过了三天,她听到姐姐心梗猝死的消息。姜泳思站在姐姐倚过的窗台往下看,一楼小院里是父亲开垦的菜园,红砖垒出的院墙旁,有只黝黑发亮的吊锅,曾为姐姐炖了两天高汤。

她心里排山倒海,坐在姐姐的木椅上,呼吸姐姐接触的那片空气,从此变得迷茫。

“起码你不用在最好的年纪,住见不到光的隔断房,让蟑螂啃你的脚。”钟恣忆看着她,平静的目光洞穿她,“我知道你在想什么,尊严啊、感受啊,我以前也纠结这些东西。
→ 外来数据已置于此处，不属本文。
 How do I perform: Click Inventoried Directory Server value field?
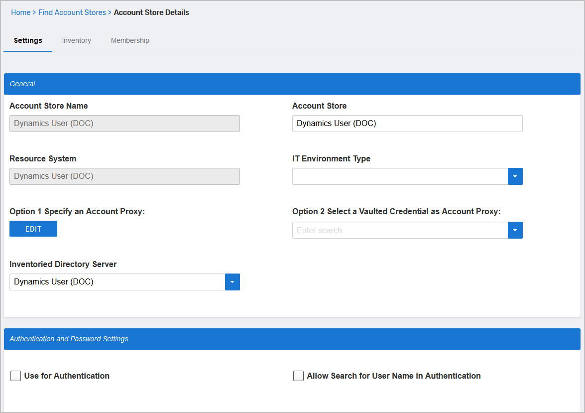click(117, 282)
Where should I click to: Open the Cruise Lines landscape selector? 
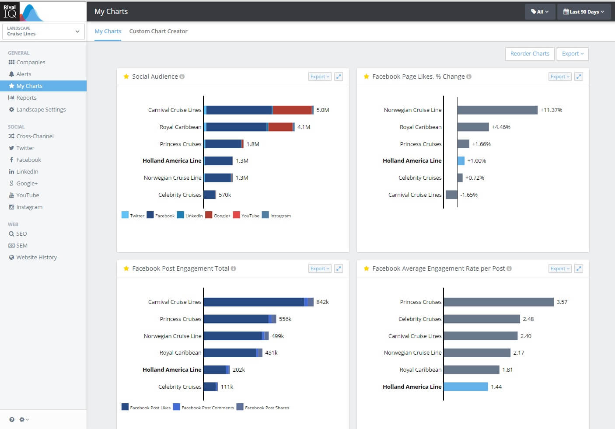[43, 31]
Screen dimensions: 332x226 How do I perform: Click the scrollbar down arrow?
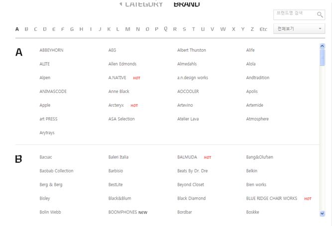click(x=322, y=213)

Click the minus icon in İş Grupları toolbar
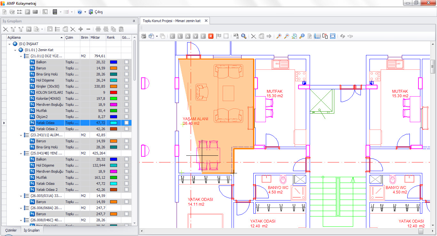[x=88, y=29]
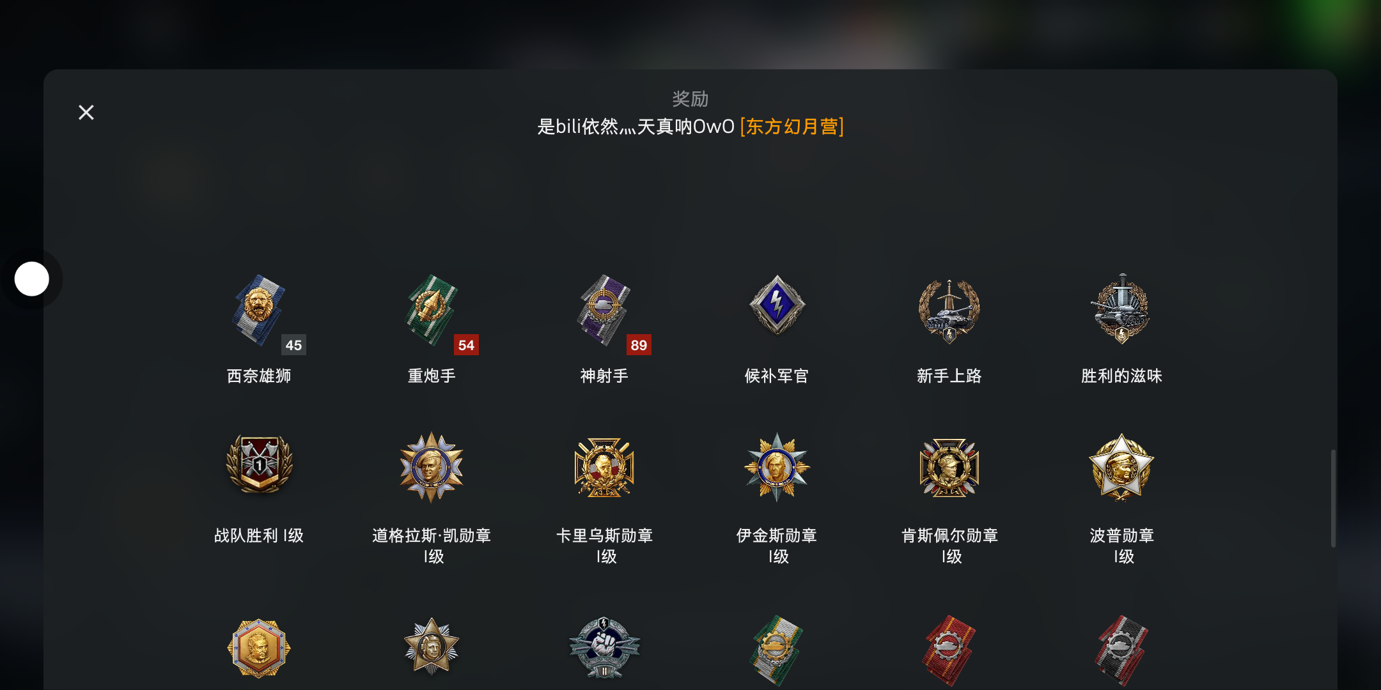Open the red ribbon tank gear medal
1381x690 pixels.
click(x=949, y=651)
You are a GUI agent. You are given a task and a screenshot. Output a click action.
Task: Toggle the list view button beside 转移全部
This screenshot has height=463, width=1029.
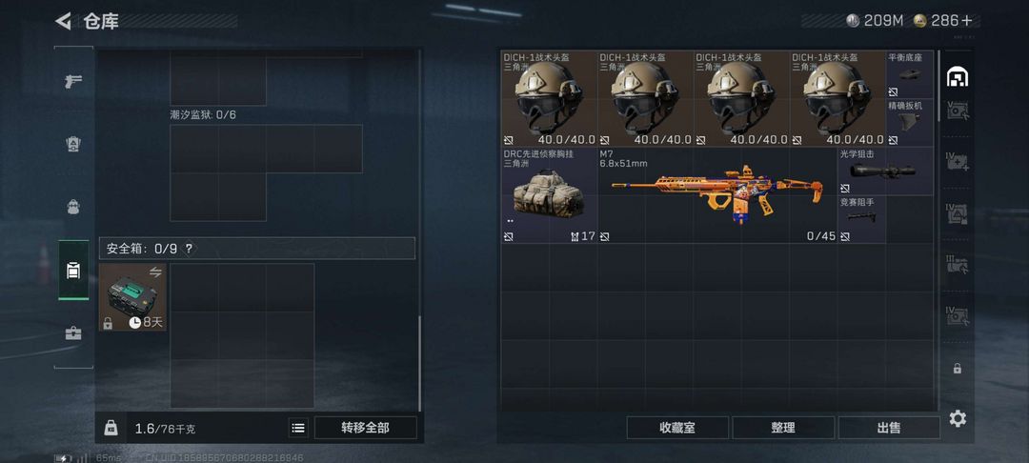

”

“后来呢?”

“后来老季给我一叠钞票,我就调理好了。”

姜泳思轻声笑了,目光空落落飘向窗外,太远的地方令她双眼失焦,但她阶段性被钟恣忆说服,“是啊,起码我现在过得好。”

起码从各个角度来看,谢琮都是绝顶好人,她没有在这段关系里感到不适,遑论受到侮辱。

甚至因为他忙碌,食不暇饱让他没精力享受姜泳思的青春,她还能在暑假回家待一阵。

世上哪有这么好的差事,偏偏姜泳思遇上了。她扮作可怜,恳求谢琮放她回老家看看,谢琮在电话里听得乐不可支,给她转了一万元。

姜泳思愣愣的,盯着突然出现的转账问:“这是不准我回去的补偿吗?”

谢琮忍不住咋舌,透过粗糙的电波声,也能感受到他失笑,带着她的耳膜一齐震动。

“小朋友,这笔钱的官方说法,可以叫差旅费,也可以叫过节费。按我的说法是,帮你暑假衣锦还乡的费用。”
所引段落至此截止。